You do not need to go on a restrictive diet to reduce the impact of sugar on your skin. Small, sustainable swaps that lower your overall glycemic load can make a meaningful difference over time. Here are practical alternatives to the most common high-glycemic foods.

Instead Of Try Why It Helps
White bread Whole grain or sourdough bread Fiber slows digestion and blunts the insulin spike
White rice Brown rice, quinoa, or cauliflower rice Lower GI; more fiber and nutrients
Soda and juice Water, sparkling water, unsweetened tea Eliminates one of the largest sources of liquid sugar
Sugary cereal Oatmeal with berries, or eggs Protein and fiber keep blood sugar stable through the morning
Candy and milk chocolate Dark chocolate (70%+ cocoa), nuts, fresh fruit Satisfies cravings with far less sugar and no dairy
Flavored yogurt Plain Greek yogurt with fresh berries Eliminates 15-25g of added sugar per serving
Sweetened coffee drinks Black coffee, or with a small splash of milk Avoids the 40-60g sugar load of a flavored latte
White pasta Whole wheat pasta, lentil pasta, or smaller portions with protein Lower GI; protein and fiber slow absorption

A useful general principle: pair carbohydrates with protein, fat, or fiber. Eating a sugary food alongside protein or healthy fat slows its absorption and reduces the insulin spike.

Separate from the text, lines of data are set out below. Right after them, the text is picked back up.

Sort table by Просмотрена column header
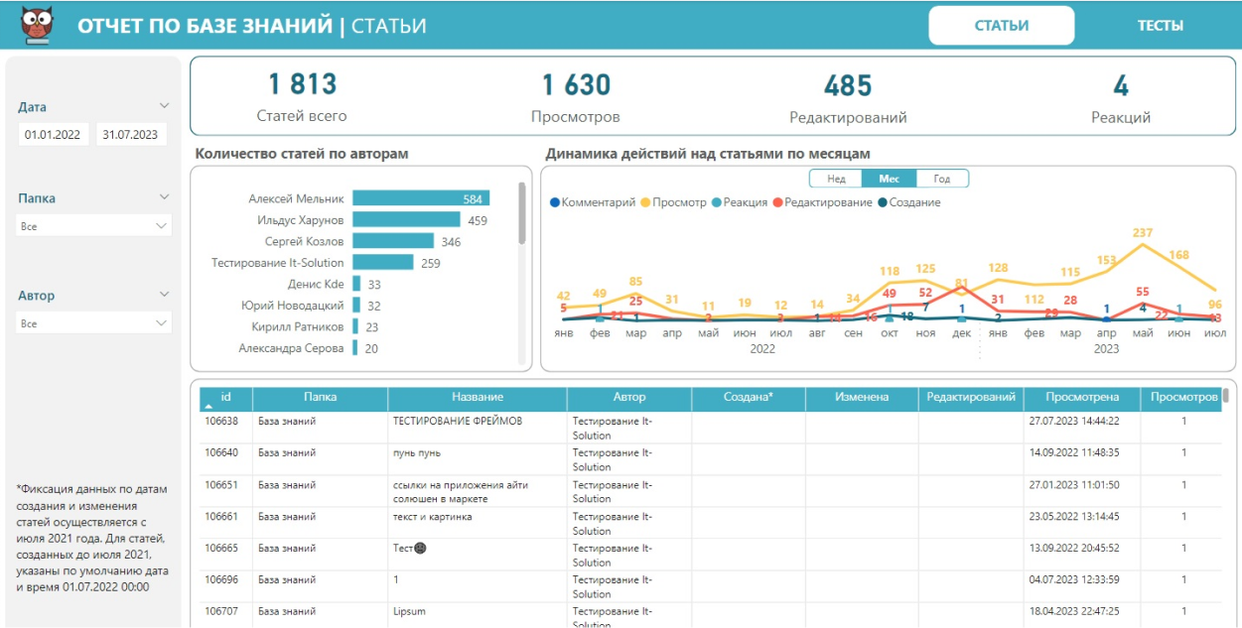This screenshot has height=628, width=1242. pyautogui.click(x=1081, y=397)
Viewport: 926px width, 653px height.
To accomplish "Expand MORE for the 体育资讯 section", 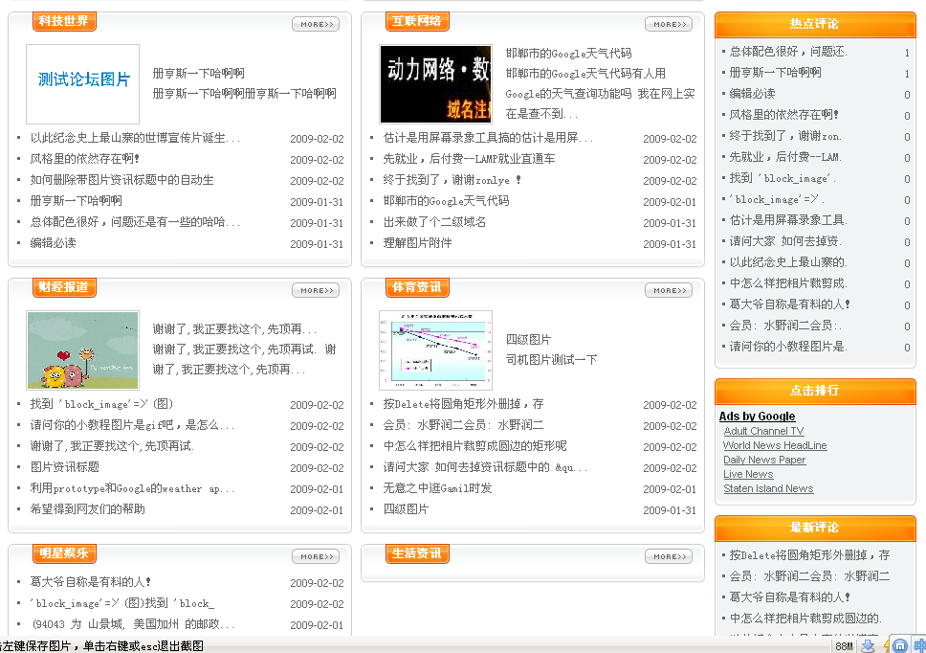I will point(668,290).
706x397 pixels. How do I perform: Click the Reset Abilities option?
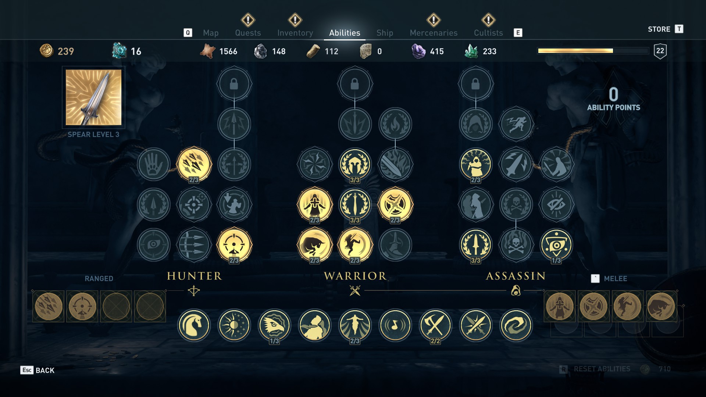pos(602,369)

An apple with peanut butter will affect your blood sugar very differently than a glass of apple juice. A slice of cake after a balanced meal will produce a smaller insulin surge than the same slice eaten on its own as a snack.

What to expect: You do not need to be perfect. The goal is progress, not perfection. Reducing your daily sugar intake by even 30-50% — swapping soda for water, choosing whole grains over refined ones, cutting back on desserts — can meaningfully lower your insulin and IGF-1 levels over time. Small, consistent changes that you can actually sustain will do more for your skin than a strict diet you abandon after two weeks.

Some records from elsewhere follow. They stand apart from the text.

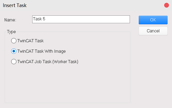Pick the TwinCAT Job Task (Worker Task) radio button
Viewport: 172px width, 108px height.
14,62

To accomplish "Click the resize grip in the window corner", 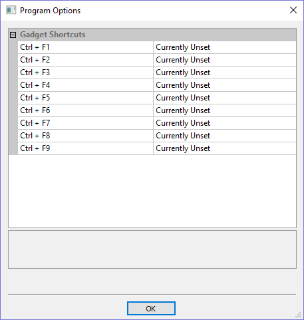I will (x=298, y=315).
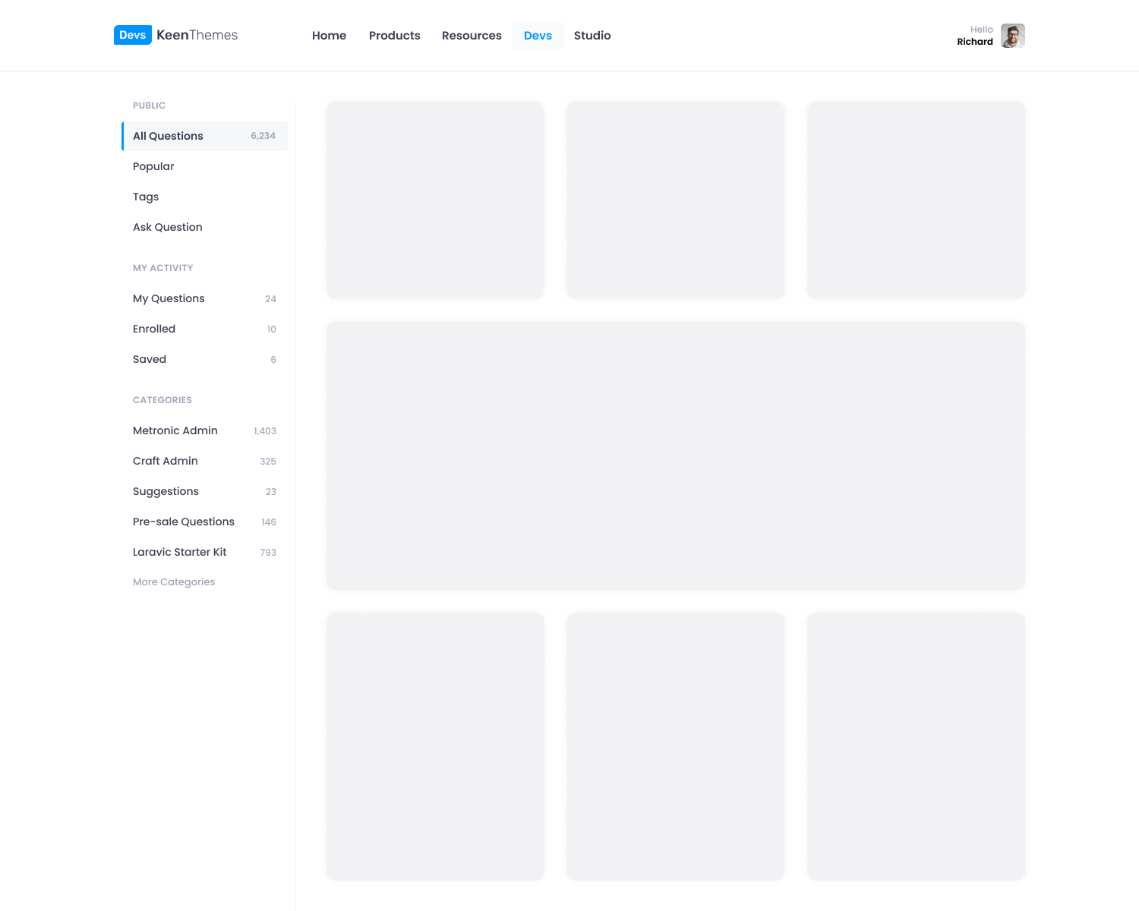Go to the Home menu
The image size is (1139, 911).
tap(329, 36)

When Cutting Sugar Is Not Enough

Diet is one factor in acne — but for most people with persistent breakouts, it is not the only one. If you have reduced your sugar intake and improved your overall diet but are still dealing with acne, that is a sign that other factors are at play and it is time to work with a dermatologist.

Acne is a complex condition driven by the interplay of genetics, hormones, bacteria, and environmental factors. Prescription treatments can target these root causes in ways that diet cannot:

  • Topical retinoids (like tretinoin) normalize skin cell turnover and prevent clogged pores
  • Topical or oral antibiotics (like doxycycline) reduce acne-causing bacteria and inflammation
  • Spironolactone blocks the androgen activity that drives hormonal acne
  • Isotretinoin (Accutane) addresses persistent acne that has not responded to other treatments

At Honeydew, our providers treat all types of acne and consider dietary factors as part of the bigger picture. We offer same-day or next-day virtual appointments with board-certified dermatologists and other qualified providers who can build a treatment plan tailored to your skin — not just your diet. Learn more about our pricing and membership options.

The Bottom Line

The connection between sugar and acne is one of the most evidence-based links in dietary dermatology. High-glycemic foods spike insulin and IGF-1, which ramp up oil production, clog pores, and fuel the inflammation that drives breakouts. Clinical trials have demonstrated that reducing your glycemic load can meaningfully improve acne — and the biological mechanisms behind the connection are well understood.

But sugar is one piece of a larger puzzle. Genetics, hormones, bacteria, and skincare all play significant roles, and for most people with persistent acne, dietary changes alone will not be the complete solution. The most effective approach combines smart dietary choices — less sugar, more whole foods, fewer processed carbohydrates — with evidence-based medical treatment tailored to your specific skin.

You do not need to give up everything sweet or live on salads to see improvement. Small, sustainable changes to your diet can lower the hormonal and inflammatory load on your skin, and a dermatologist can help address the factors that diet cannot reach. If your acne has been persistent despite your best efforts, it is worth getting a personalized plan.